Influencing the behavior of equipment. Is it possible?
Work in the Princeton Engineering Abnormalities Research Laboratory (PEAR) has consistently shown that “normal” volunteers – not people who claim to have “psychic powers” – can actually influence the behavior of microelectronic and other devices with their mental and emotional states (with their consciousness) without any conventional way of influencing them. Almost a hundred volunteers performed 212 million random number generator tests. The survey shows a tiny but statistically significant result that is not attributable to chance. Two-thirds of the volunteers were able to affect devices in the desired direction (with the intention of producing higher or lower numbers), while only half of them should have produced those results at random. Some of them obtained results that, when expressed in a graph, are so distinct that PEAR scientists could recognize the “signature” pattern of volunteers.

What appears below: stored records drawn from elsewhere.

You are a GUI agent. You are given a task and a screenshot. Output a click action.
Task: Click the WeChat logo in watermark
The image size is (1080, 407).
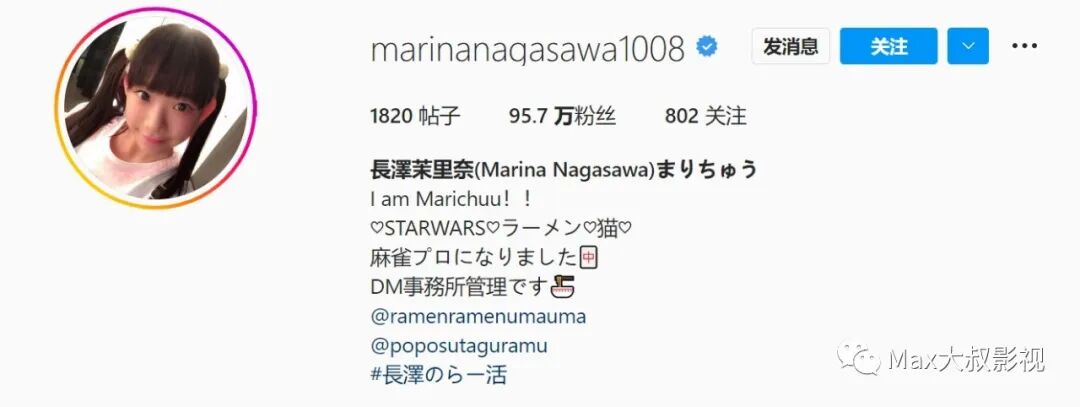tap(858, 359)
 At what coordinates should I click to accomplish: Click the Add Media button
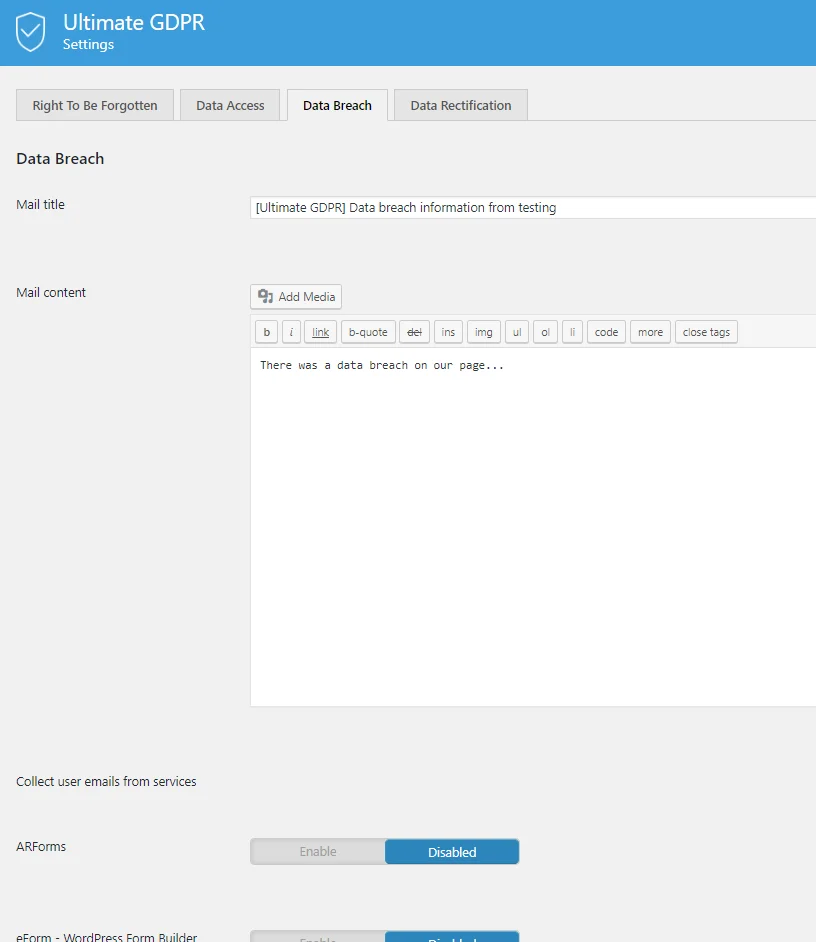coord(296,296)
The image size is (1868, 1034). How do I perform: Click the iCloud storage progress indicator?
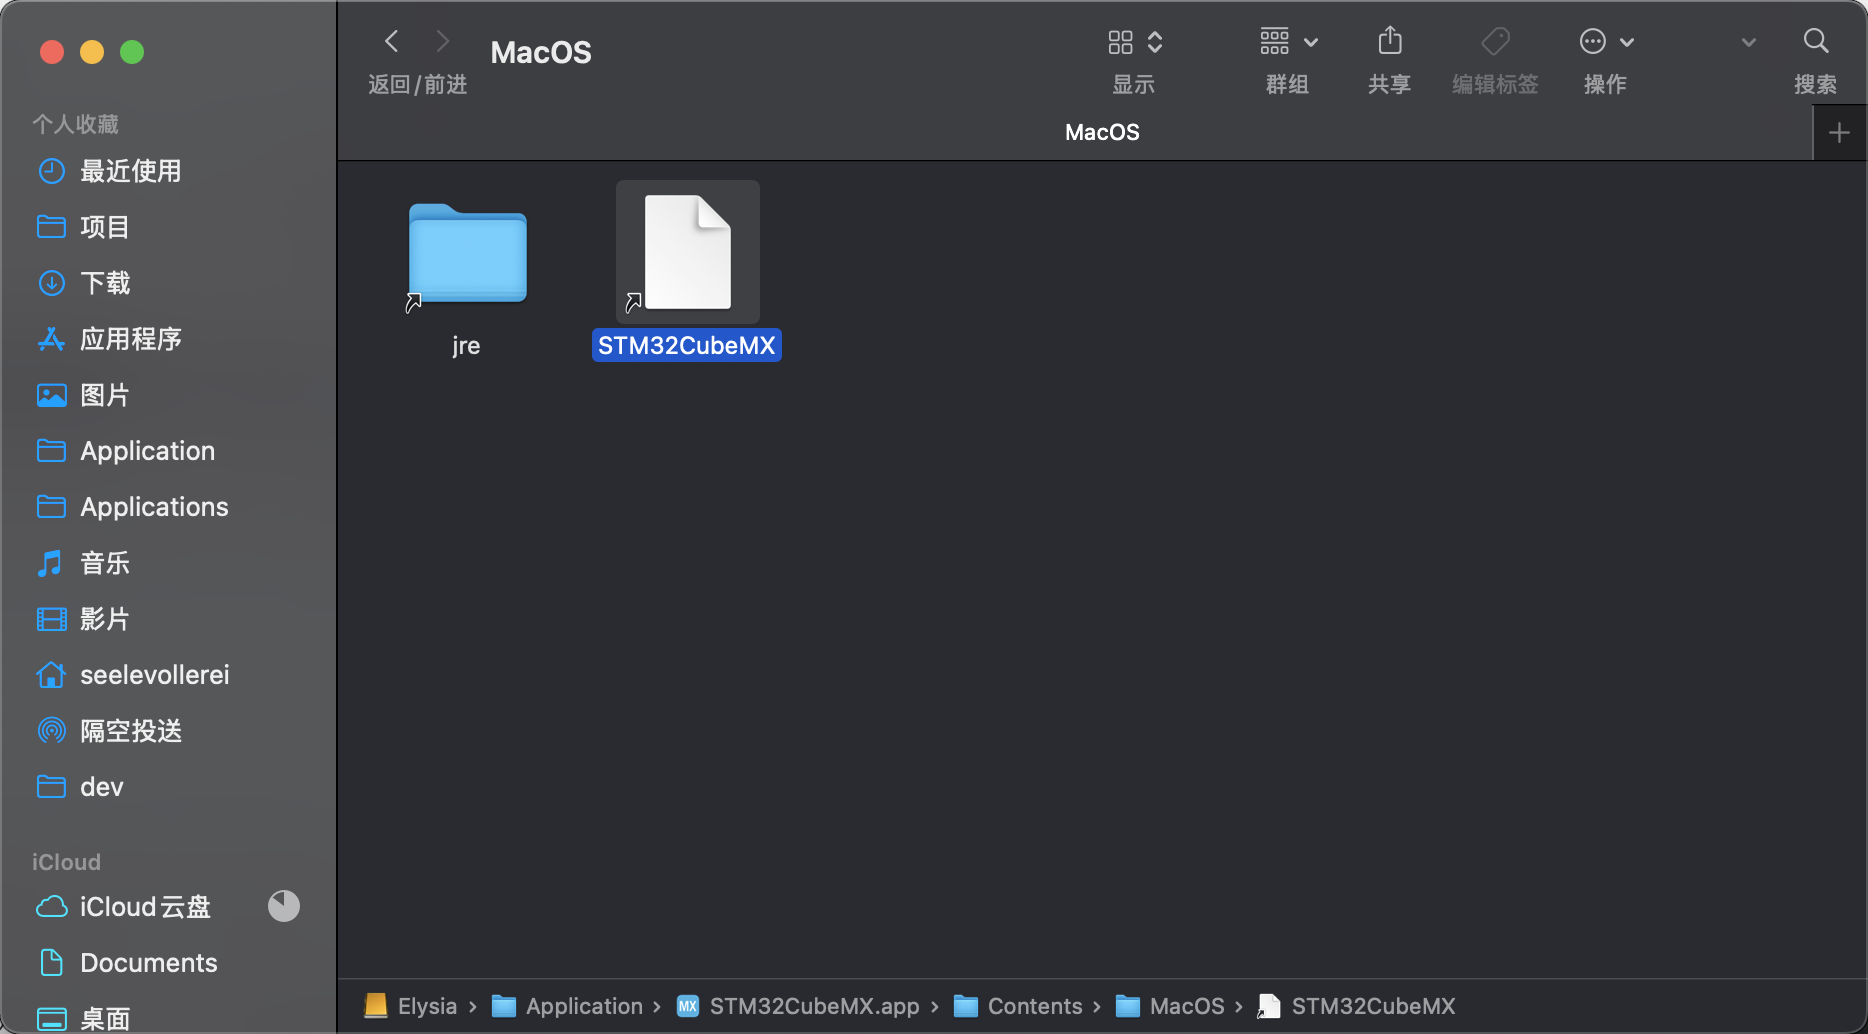[x=284, y=906]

The PEAR laboratory discovered gender effects, larger effects for groups of operators with significant relationship or rapport. The results were less sensitive to parameters such as distance between operator and machine, time of the experiment (1 day before, 1 day after or at the same time as the formulation of the intention), or even the type of device – provided it was truly random or nondeterministic. The PEAR Laboratory has also developed new experimental projects and methods of analysis for remote perception experiments with aspects of remote viewing and telepathy. The size of the aggregate effect of the research program was surprising, especially when you consider how little evidence exists for many important claims in various “conventional” fields. Even the legendary science educator and skeptic of psi phenomena Carl Sagan noticed. The PEAR research program was one of the few studies he found difficult to ignore and he admitted it deserved further research.
Skeptics examined the lab instruments, data processing software, and protocols. Environmental influences, unrelated to consciousness, such as differences in temperature, passing traffic, earthquakes, and vibrations from a nearby machine shop, were discarded as the cause of the anomalies. Other scientists, in general, have been able to replicate the experiences of PEAR.
A fan of classical music and baseball, Dr Jahn passed away at home after a protracted serious illness, surrounded by his loved ones, comfortable and at peace. He is also survived by all those he has mentored and inspired to stay curious, in an ethical, rigorous and courageous way.